» **Your assignment**
Everything from the line that contains "adauga un raspuns (35, 2074)" to the end of the data below is to be reproduced verbatim; leave all else out.

Provided entries Block Start

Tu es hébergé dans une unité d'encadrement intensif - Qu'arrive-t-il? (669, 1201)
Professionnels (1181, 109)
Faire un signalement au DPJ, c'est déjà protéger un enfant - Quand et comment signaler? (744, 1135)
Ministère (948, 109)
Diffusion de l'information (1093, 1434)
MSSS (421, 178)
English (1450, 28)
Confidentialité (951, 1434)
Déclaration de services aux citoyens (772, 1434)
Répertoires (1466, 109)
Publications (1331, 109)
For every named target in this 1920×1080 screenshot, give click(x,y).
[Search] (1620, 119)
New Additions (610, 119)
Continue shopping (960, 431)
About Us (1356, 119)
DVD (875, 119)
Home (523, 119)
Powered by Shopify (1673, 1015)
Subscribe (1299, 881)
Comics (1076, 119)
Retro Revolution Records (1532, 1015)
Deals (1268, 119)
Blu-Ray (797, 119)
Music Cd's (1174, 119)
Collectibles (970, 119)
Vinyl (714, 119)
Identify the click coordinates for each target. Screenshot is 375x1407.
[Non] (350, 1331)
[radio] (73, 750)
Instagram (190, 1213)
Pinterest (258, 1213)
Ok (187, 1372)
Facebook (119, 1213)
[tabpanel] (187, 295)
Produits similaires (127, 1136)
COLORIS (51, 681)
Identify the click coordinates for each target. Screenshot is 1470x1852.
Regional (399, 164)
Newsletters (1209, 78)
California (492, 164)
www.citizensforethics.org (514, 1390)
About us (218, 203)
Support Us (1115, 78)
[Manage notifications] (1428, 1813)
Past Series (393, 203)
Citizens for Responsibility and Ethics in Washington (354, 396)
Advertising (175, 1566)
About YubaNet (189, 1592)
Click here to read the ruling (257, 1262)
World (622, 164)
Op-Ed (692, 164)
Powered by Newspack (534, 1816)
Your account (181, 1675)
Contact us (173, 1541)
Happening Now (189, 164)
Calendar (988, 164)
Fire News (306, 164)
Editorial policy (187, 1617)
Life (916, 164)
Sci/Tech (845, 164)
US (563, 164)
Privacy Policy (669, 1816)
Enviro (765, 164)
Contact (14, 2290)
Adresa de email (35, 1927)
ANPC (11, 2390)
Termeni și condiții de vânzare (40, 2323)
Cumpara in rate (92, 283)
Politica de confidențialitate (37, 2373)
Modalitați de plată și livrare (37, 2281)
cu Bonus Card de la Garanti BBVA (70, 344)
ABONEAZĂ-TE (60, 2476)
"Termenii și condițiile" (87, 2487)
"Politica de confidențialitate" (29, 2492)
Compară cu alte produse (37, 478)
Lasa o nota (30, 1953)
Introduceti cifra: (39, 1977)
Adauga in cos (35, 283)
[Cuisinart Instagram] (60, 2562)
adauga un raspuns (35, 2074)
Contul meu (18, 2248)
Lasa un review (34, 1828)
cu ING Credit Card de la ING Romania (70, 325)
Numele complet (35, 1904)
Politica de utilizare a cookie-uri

Provided entries Block End

» **Answer space**
adauga un raspuns (35, 2074)
Contul meu (18, 2248)
Lasa un review (34, 1828)
cu ING Credit Card de la ING Romania (70, 325)
Numele complet (35, 1904)
Politica de utilizare a cookie-uri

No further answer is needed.